Top education official forms committee to consider how to protect religious worship in Oklahoma public schools

The Oklahoma State Superintendent of Public Instruction is forming a new committee to ensure students’ right to prayer and worship is protected in public schools.

Ryan Walters announced his…

The Oklahoma State Superintendent of Public Instruction is forming a new committee to ensure students’ right to prayer and worship is protected in public schools.

Ryan Walters announced his intention to do an independent analysis after he received a letter from several spiritual leaders urging him to protect religious practices in public schools.

“We are requesting that you take every action possible to allow corporate prayer and expressions of faith in God back in our public school system,” read the letter, signed by six religious leaders. “Stripping these fundamental influences has only made education and our state weaker. Our families suffer, our communities become divided, and atheism runs rampant.”

Walters didn’t propose a policy but said he would create a committee to investigate the matter.

“What I would like to do is get a group together – faith leaders, community leaders – and let them analyze it and let them come to their own conclusions about what we need to do for our kids,” he said according to local media. 

Although religious worship is protected by the First Amendment, public schools have become increasingly hostile to public displays of faith. 

Just last year, the case of high school football coach praying at games made it all the way to the Supreme Court, which decided 6-3 that the First Amendment protects “an individual engaging in a personal religious observance from government reprisal.” 

A Texas school board was even targeted by an anti-religious watchdog for allowing members to say an opening prayer. 

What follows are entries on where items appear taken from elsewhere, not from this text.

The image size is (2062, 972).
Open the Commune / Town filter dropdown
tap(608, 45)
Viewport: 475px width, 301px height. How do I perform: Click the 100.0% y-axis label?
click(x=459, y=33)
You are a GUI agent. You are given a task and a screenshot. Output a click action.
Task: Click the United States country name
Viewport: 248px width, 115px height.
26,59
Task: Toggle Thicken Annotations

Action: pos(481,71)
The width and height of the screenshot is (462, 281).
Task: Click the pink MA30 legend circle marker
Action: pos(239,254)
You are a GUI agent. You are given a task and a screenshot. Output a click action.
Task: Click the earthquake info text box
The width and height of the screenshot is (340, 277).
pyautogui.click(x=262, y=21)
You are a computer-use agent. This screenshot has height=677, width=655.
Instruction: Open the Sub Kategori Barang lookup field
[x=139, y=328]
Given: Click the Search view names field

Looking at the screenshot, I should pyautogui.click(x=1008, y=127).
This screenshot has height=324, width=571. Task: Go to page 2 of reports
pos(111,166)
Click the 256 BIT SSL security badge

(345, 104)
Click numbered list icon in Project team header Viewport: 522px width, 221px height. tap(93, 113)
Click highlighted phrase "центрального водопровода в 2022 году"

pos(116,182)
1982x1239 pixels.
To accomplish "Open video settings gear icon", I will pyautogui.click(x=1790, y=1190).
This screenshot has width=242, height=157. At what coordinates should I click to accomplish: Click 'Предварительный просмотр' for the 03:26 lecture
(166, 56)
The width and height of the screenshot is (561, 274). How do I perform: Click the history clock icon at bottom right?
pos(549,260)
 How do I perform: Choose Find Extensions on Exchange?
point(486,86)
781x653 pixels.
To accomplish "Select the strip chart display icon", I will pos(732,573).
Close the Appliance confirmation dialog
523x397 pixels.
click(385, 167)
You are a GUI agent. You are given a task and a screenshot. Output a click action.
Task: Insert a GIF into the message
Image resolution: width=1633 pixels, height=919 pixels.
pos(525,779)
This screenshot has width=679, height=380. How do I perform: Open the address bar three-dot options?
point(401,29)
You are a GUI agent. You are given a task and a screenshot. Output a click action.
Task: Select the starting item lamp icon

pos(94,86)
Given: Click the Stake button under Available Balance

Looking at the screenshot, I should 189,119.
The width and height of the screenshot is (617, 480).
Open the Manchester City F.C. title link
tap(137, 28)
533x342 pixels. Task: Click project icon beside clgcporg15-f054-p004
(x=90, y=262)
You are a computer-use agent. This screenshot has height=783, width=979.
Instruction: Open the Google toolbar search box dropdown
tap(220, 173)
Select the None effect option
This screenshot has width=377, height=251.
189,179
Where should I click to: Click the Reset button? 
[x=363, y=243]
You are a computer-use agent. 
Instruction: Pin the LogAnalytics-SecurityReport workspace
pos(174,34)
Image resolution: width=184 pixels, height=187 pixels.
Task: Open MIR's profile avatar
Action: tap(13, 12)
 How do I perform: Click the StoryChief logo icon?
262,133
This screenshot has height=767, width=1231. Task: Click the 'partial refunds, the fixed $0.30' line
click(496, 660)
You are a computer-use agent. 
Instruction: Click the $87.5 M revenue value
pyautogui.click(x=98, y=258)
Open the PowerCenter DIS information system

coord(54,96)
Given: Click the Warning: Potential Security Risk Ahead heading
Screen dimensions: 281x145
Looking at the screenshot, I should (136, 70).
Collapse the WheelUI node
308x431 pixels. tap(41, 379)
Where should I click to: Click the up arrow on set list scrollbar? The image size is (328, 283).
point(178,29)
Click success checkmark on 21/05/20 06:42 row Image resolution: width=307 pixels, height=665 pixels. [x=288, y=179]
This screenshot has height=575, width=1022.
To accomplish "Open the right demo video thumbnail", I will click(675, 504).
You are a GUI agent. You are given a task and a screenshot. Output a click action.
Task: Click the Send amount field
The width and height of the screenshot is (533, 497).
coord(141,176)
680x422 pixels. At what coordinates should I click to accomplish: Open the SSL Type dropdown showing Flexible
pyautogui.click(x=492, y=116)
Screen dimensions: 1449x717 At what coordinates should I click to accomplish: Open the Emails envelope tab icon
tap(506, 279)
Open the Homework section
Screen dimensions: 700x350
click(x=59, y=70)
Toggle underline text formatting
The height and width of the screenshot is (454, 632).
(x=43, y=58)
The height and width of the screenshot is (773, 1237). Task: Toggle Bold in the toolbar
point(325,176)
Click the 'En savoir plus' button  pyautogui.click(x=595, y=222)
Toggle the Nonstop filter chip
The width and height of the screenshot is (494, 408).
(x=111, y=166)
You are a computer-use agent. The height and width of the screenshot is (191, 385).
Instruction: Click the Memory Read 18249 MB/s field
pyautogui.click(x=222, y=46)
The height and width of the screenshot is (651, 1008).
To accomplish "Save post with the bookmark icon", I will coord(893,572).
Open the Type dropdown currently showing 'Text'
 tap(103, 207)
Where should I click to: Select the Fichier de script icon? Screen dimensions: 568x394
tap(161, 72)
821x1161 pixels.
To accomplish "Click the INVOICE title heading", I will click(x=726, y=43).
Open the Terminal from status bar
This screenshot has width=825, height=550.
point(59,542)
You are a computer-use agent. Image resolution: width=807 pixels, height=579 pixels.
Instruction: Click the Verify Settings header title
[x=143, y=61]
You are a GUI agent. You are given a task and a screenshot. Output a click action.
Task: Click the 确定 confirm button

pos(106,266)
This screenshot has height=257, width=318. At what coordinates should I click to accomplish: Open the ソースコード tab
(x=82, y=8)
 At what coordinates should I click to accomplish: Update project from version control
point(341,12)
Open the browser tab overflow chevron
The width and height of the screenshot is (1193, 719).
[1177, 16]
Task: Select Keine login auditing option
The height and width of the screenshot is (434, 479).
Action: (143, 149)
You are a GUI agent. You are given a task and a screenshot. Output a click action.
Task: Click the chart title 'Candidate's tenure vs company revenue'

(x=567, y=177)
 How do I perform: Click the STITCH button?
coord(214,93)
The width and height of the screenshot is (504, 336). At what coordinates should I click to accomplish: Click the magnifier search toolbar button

Other groups are hesitant to encourage religious practices in schools. 

“Students have always had the right to pray voluntarily at the beginning of the day, before lunch or whenever they take a rest,” claimed Rob Boston, senior advisor for Americans United for Separation of Church and State. 

“The public school system is never going to be a good vehicle for imparting spiritual beliefs because teachers aren’t trained to do that, and, frankly, I don’t think most of them have interest in that,” Boston concluded. 

However, the state superintendent doesn’t share those secular views. 

“Oklahoma schools should reflect Oklahoma family values,” Walters said.